What can you share about how Equus Coaching works with kids/teens?

For the most part, I work with kids who are between the ages of 10 and 16. Developmentally, this age group is not terribly reflective. Their brains are still developing the neuropathways for critical thinking to be available. Therefore, the coaching questions are not usually how they learn about themselves. Instead, they learn behaviorally from the challenges they accomplish with the horse individually or with a small group. What they learn from the experience is not easily generalized nor can they remember how they use what they learned. It shows up in their behavior as if it has always been a part of them. Which of course it has. The adults in their lives are the ones that notice their changes the most accurately.

I wrote a program for teaching social/emotional skills using the horses. Just like adults, children have preconceived ideas of themselves and their relationship with others and the world around them. Their changes are the result of working with their frustration instead of giving up or becoming angry. As they explore alternative ways to resolve the challenge, a new body experience takes place. The interaction is between the child and the horse. Not another adult. They don’t expect judgment from a horse or to be taught a “better way” from a horse. This allows them to deal with their emotions and their thinking without input of any kind from others. Only the horse. Their frustration is totally their own. Their success, completely theirs! It is so much fun to watch them as the pieces of their puzzle settle into place. With an Equus Coach nearby, they learn to initiate and respond safely, to feel in their bodies what connection and disconnection are for and when to use either. They report not feeling anxious with the horses and less anxious at school. Children require repetitive information, modeling, and activities to form new experiences. And they don’t have as much old learning to unlearn.

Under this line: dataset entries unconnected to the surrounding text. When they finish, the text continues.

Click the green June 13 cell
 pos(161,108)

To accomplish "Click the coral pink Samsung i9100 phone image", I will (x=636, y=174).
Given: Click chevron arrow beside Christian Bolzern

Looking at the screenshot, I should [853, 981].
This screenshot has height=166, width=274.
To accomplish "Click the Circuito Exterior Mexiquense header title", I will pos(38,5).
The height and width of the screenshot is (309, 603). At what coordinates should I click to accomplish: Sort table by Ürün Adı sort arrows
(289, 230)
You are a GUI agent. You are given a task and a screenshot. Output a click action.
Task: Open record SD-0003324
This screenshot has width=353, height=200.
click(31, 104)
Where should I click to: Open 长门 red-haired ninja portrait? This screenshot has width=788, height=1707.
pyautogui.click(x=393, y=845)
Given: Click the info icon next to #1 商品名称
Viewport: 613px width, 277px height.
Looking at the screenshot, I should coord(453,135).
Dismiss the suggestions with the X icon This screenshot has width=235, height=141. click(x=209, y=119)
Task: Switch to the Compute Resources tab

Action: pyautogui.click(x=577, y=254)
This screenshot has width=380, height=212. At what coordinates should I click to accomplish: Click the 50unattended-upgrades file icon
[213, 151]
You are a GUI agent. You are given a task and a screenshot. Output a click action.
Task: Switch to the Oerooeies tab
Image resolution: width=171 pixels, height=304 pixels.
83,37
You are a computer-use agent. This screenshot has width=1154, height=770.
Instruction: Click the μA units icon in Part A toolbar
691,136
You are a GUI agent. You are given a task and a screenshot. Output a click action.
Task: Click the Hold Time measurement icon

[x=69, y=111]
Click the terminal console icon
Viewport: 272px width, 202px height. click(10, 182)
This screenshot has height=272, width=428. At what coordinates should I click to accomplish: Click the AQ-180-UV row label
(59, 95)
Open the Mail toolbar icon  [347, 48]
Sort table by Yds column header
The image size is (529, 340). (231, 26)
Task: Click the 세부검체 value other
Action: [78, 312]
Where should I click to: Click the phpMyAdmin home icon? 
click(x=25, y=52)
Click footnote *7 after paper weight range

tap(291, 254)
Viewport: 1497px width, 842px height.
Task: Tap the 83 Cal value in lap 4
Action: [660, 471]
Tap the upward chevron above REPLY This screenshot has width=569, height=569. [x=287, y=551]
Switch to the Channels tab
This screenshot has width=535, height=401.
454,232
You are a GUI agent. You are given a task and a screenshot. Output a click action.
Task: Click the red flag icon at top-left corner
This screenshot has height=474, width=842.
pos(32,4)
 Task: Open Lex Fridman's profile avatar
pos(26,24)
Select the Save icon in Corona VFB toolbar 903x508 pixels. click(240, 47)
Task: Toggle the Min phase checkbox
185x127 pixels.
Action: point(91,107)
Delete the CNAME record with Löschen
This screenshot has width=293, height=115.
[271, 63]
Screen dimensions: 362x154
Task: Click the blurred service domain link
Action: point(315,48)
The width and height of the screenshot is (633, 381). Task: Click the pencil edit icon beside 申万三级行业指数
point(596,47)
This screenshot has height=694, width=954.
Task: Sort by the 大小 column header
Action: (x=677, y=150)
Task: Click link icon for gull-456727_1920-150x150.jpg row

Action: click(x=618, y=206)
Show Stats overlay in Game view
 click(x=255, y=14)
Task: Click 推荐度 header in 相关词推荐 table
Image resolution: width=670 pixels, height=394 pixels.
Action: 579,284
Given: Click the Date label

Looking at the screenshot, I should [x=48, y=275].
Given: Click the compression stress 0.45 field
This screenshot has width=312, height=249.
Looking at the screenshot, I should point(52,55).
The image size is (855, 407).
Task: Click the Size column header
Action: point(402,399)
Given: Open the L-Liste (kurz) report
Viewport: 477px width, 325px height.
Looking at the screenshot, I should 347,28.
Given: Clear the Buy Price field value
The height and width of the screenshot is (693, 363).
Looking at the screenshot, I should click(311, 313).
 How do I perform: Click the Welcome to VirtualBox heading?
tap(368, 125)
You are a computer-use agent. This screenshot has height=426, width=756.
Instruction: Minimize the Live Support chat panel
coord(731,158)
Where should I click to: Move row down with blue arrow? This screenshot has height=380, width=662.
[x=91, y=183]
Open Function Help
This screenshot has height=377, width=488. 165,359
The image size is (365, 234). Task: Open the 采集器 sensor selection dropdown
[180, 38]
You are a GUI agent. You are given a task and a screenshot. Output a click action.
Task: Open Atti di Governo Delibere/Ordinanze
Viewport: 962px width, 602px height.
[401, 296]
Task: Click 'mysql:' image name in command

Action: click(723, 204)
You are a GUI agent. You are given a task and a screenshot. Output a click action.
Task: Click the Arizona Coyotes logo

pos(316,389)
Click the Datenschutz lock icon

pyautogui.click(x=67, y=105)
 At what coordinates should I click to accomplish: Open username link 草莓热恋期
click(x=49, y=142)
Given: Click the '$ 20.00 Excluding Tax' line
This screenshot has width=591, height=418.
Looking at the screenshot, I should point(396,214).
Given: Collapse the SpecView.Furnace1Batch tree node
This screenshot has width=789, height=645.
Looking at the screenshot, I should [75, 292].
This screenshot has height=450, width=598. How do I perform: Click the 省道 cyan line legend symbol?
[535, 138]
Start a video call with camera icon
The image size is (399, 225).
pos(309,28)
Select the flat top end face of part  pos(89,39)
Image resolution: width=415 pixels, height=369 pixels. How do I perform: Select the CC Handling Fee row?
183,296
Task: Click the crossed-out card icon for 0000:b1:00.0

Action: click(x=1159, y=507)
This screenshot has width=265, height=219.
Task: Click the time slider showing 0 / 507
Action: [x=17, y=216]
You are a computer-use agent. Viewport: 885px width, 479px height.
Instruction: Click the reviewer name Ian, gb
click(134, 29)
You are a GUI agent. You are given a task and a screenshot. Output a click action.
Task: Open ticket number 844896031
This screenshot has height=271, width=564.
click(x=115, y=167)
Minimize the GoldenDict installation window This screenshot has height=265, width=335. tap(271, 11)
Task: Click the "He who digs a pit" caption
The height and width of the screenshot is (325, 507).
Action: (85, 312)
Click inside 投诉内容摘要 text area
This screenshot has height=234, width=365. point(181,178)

Anything else you’d like to share?

I do not consider myself a horse person. I consider myself a people person who loves working with horses! I either trust the horse-human connection or I don’t. When I do, amazing things happen for the client, the coach and often even the horse. I believe every minute of self-doubt, frustration, disappointment, and perseverance are worth the fun, confidence, delight, and joy that are the results of Equus Coaching. 

Keep moving forward … one turtle step at a time!